**Study material:**
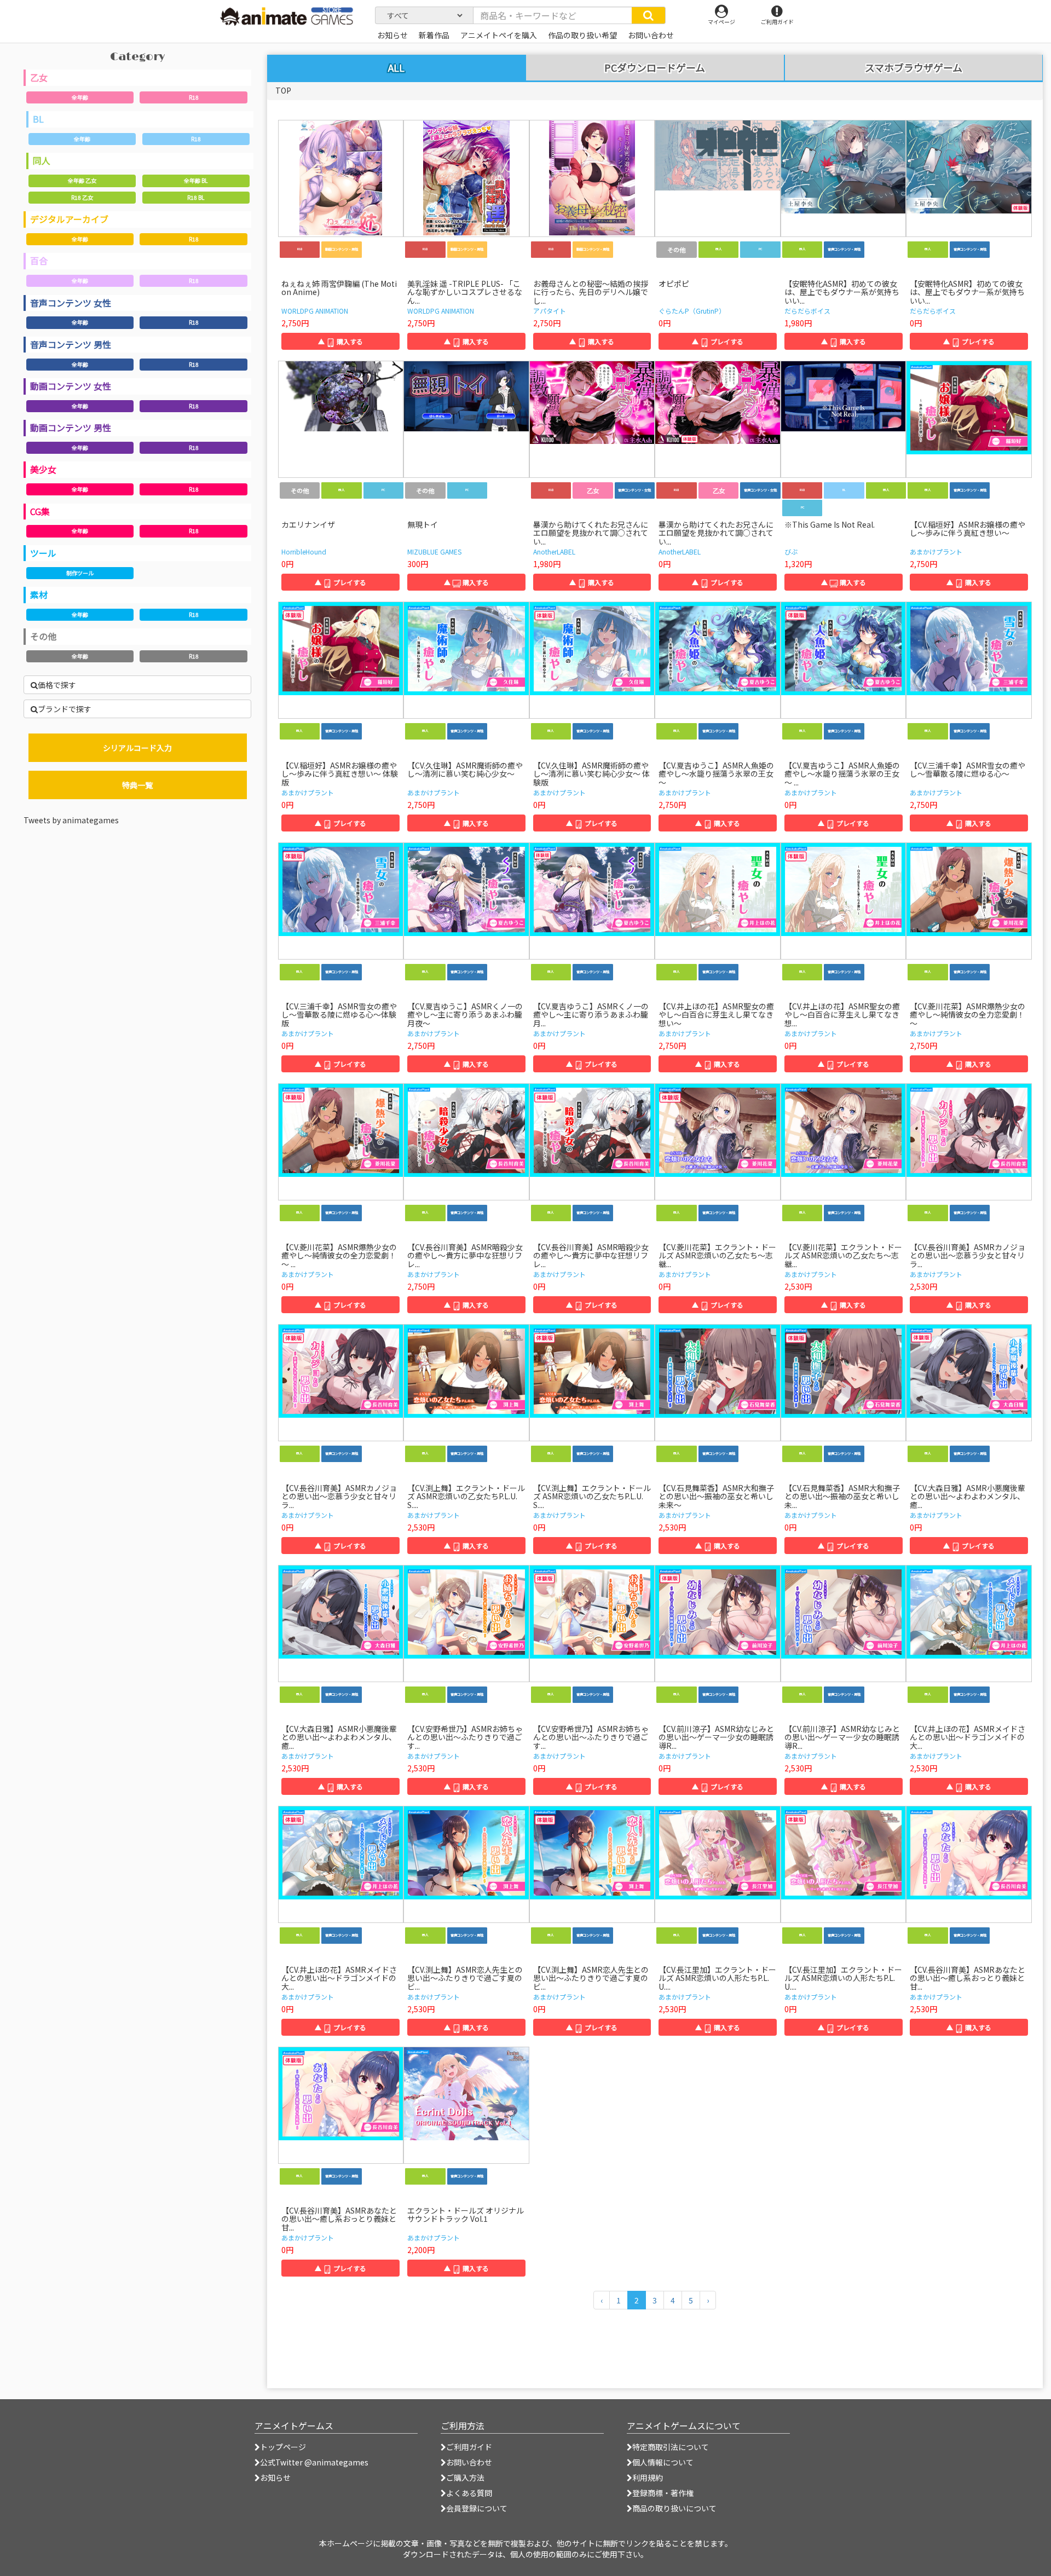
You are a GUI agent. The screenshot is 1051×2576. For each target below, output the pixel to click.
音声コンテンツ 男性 (70, 344)
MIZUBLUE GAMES (434, 551)
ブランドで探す (64, 708)
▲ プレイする (717, 341)
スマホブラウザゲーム (913, 67)
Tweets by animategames (71, 820)
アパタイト (549, 310)
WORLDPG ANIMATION (314, 310)
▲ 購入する (340, 341)
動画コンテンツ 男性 (70, 427)
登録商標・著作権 (663, 2492)
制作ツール (80, 573)
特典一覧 (137, 784)
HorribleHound (303, 551)
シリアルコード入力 (137, 747)
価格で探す (57, 684)
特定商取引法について (670, 2446)
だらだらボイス (807, 310)
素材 (39, 594)
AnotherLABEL (554, 551)
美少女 (43, 469)
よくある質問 (469, 2492)
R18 (194, 97)
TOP (283, 90)
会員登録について (476, 2508)
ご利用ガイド (469, 2446)
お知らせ (275, 2477)
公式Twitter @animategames (314, 2462)
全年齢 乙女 (82, 180)
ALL (396, 67)
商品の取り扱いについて (674, 2508)
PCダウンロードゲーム (654, 67)
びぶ (791, 551)
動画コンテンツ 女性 (70, 385)
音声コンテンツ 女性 (70, 302)
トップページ (283, 2446)
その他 (43, 636)
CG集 (40, 511)
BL (38, 118)
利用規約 (647, 2477)
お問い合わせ (469, 2462)
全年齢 (80, 97)
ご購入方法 (465, 2477)
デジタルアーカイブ (69, 219)
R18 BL (195, 197)
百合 (39, 260)
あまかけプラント (936, 551)
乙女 (39, 77)
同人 (41, 160)
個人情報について (663, 2462)
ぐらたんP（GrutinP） (692, 310)
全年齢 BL (195, 180)
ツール (43, 552)
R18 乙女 (82, 197)
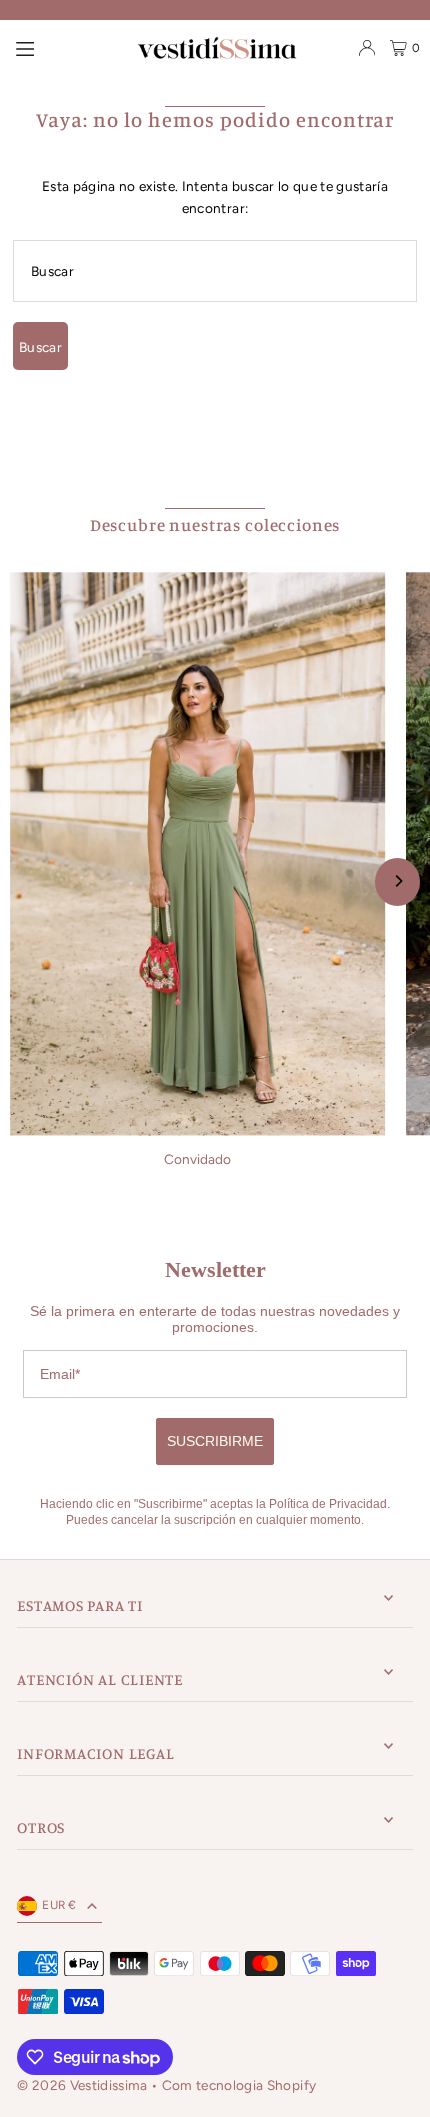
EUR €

**Your instructions:**
The finished copy should match the data above word for word and contain no pictures.

**Output of the task:**
You are a GUI agent. The screenshot is 1051×2576. For each target below, output the pixel to click.
音声コンテンツ 男性 (70, 344)
MIZUBLUE GAMES (434, 551)
ブランドで探す (64, 708)
▲ プレイする (717, 341)
スマホブラウザゲーム (913, 67)
Tweets by animategames (71, 820)
アパタイト (549, 310)
WORLDPG ANIMATION (314, 310)
▲ 購入する (340, 341)
動画コンテンツ 男性 (70, 427)
登録商標・著作権 (663, 2492)
制作ツール (80, 573)
特典一覧 (137, 784)
HorribleHound (303, 551)
シリアルコード入力 (137, 747)
価格で探す (57, 684)
特定商取引法について (670, 2446)
だらだらボイス (807, 310)
素材 (39, 594)
AnotherLABEL (554, 551)
美少女 (43, 469)
よくある質問 (469, 2492)
R18 (194, 97)
TOP (283, 90)
会員登録について (476, 2508)
ご利用ガイド (469, 2446)
お知らせ (275, 2477)
公式Twitter @animategames (314, 2462)
全年齢 乙女 (82, 180)
ALL (396, 67)
商品の取り扱いについて (674, 2508)
PCダウンロードゲーム (654, 67)
びぶ (791, 551)
動画コンテンツ 女性 (70, 385)
音声コンテンツ 女性 (70, 302)
トップページ (283, 2446)
その他 (43, 636)
CG集 (40, 511)
BL (38, 118)
利用規約 (647, 2477)
お問い合わせ (469, 2462)
全年齢 (80, 97)
ご購入方法 (465, 2477)
デジタルアーカイブ (69, 219)
R18 BL (195, 197)
百合 (39, 260)
あまかけプラント (936, 551)
乙女 (39, 77)
同人 (41, 160)
個人情報について (663, 2462)
ぐらたんP（GrutinP） (692, 310)
全年齢 BL (195, 180)
ツール (43, 552)
R18 乙女 (82, 197)
EUR €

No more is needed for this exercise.